◆ Task 1
Translate this sentence from the Android reconnaissance module into Spanish: "The goal is a prioritized, evidence-backed view that feeds static and dynamic analysis and enables targeted testing in later modules."
◆ Task 2
Copy verbatim the part of the Android reconnaissance module from "Reminder: All commands" up to and including "fingerprint, SDK targets).".

◆ Passage shown
Module 2 — Reconnaissance & Information Gathering

This module teaches how to gather actionable intelligence about an Android app and its backend in a safe, repeatable, and auditable way. Reconnaissance is where you build the map: package identifiers, network endpoints, app behavior, server infrastructure, and any external resources the app depends on. The goal is a prioritized, evidence-backed view that feeds static and dynamic analysis and enables targeted testing in later modules.

Reminder: All commands and labs below are for authorized, isolated test environments and intentionally vulnerable test apps (or production apps strictly within your written scope). Do not run any tests against systems you don’t have explicit permission to test.

Learning objectives

After Module 2 you will be able to:

  • Obtain APKs reliably (Play Store, device extraction, vendor-supplied).
  • Produce a reproducible fingerprint of an APK (package name, signer fingerprint, SDK targets).
  • Enumerate backend hosts, endpoints, and certificate characteristics using static artifacts and passive scanning.
  • Detect evidence of certificate pinning and attestation usage in static code.
  • Produce a prioritized reconnaissance report (artifact list, attack surface matrix, risk hypotheses).

2.0 Recon workflow (high level)

  1. Collect artifacts (APK, Play Store metadata, release notes, sample accounts).
  2. Fingerprint the APK (package, cert, targetSdk, permissions).
  3. Static surface discovery (strings, manifest, embedded endpoints, third-party SDKs).
  4. Passive infrastructure mapping (DNS, registration, hosting, CDN, subdomains).
  5. Dynamic discovery in a lab (proxy captures, network traces) — only with lab CA installed.
  6. Analysis & prioritization: list attack surface components and hypotheses for verification.

2.1 Sources & artifact collection

A. Public/OSINT sources (do first)

  • Play Store listing: app description, developer, app id (package name), supported regions, updated date, changelog.

◆ Given material
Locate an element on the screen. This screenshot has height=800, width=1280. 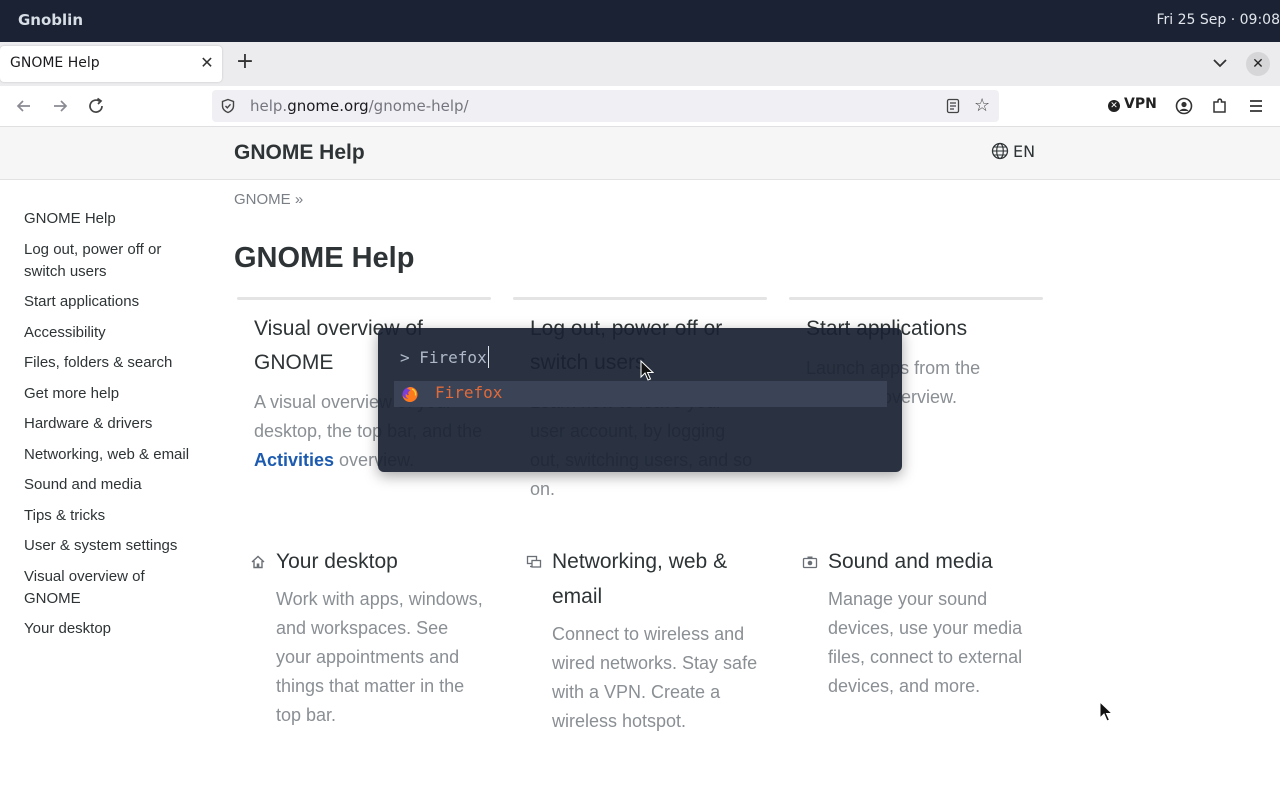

◆ Output 1
El objetivo es una visión priorizada y respaldada por evidencias que alimente el análisis estático y dinámico y permita pruebas dirigidas en módulos posteriores.

◆ Output 2
Reminder: All commands and labs below are for authorized, isolated test environments and intentionally vulnerable test apps (or production apps strictly within your written scope). Do not run any tests against systems you don’t have explicit permission to test.

Learning objectives

After Module 2 you will be able to:

  • Obtain APKs reliably (Play Store, device extraction, vendor-supplied).
  • Produce a reproducible fingerprint of an APK (package name, signer fingerprint, SDK targets).